===== Material for this task =====

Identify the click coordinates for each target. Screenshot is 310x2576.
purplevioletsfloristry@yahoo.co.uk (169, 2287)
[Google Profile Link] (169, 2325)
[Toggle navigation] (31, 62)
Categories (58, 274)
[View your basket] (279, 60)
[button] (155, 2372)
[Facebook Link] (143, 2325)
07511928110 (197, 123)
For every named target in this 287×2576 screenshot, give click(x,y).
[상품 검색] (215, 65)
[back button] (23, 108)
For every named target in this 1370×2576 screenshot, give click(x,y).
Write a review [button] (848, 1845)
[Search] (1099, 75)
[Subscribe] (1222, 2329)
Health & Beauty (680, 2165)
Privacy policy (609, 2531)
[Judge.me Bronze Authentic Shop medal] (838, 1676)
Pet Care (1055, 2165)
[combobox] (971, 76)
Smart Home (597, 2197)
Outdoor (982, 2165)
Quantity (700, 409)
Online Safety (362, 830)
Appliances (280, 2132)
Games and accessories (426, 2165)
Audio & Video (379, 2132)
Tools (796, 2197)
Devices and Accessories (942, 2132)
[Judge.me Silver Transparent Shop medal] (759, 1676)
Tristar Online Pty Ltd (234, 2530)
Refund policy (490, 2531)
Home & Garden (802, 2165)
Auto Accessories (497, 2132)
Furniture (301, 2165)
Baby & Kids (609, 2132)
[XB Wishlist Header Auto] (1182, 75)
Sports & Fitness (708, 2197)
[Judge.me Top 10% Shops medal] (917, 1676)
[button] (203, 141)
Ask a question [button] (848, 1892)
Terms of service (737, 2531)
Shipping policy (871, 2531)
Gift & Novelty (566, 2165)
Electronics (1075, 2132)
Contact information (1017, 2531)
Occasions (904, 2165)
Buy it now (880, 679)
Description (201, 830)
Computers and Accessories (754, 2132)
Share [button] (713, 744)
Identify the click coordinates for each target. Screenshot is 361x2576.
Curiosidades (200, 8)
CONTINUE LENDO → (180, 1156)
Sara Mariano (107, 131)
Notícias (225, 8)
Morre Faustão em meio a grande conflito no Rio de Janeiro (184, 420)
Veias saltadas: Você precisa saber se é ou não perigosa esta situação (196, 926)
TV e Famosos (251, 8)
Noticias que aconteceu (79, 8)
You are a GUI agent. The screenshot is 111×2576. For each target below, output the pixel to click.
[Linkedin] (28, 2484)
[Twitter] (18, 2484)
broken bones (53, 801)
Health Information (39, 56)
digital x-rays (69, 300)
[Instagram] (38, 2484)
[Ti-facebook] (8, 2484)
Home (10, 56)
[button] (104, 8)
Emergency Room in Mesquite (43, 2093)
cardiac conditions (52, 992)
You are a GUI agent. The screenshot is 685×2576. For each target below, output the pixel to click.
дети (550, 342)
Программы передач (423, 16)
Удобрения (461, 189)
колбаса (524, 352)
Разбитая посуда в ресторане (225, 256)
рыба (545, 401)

=====

**What is required:**
Your answer should be the lines above, from the line containing "For every named target in this 287×2576" up to and including the line containing "Gift & Novelty (566, 2165)", reproduced exactly and with nothing else.

**Answer to this task:**
For every named target in this 287×2576 screenshot, give click(x,y).
[상품 검색] (215, 65)
[back button] (23, 108)
For every named target in this 1370×2576 screenshot, give click(x,y).
Write a review [button] (848, 1845)
[Search] (1099, 75)
[Subscribe] (1222, 2329)
Health & Beauty (680, 2165)
Privacy policy (609, 2531)
[Judge.me Bronze Authentic Shop medal] (838, 1676)
Pet Care (1055, 2165)
[combobox] (971, 76)
Smart Home (597, 2197)
Outdoor (982, 2165)
Quantity (700, 409)
Online Safety (362, 830)
Appliances (280, 2132)
Games and accessories (426, 2165)
Audio & Video (379, 2132)
Tools (796, 2197)
Devices and Accessories (942, 2132)
[Judge.me Silver Transparent Shop medal] (759, 1676)
Tristar Online Pty Ltd (234, 2530)
Refund policy (490, 2531)
Home & Garden (802, 2165)
Auto Accessories (497, 2132)
Furniture (301, 2165)
Baby & Kids (609, 2132)
[XB Wishlist Header Auto] (1182, 75)
Sports & Fitness (708, 2197)
[Judge.me Top 10% Shops medal] (917, 1676)
[button] (203, 141)
Ask a question [button] (848, 1892)
Terms of service (737, 2531)
Shipping policy (871, 2531)
Gift & Novelty (566, 2165)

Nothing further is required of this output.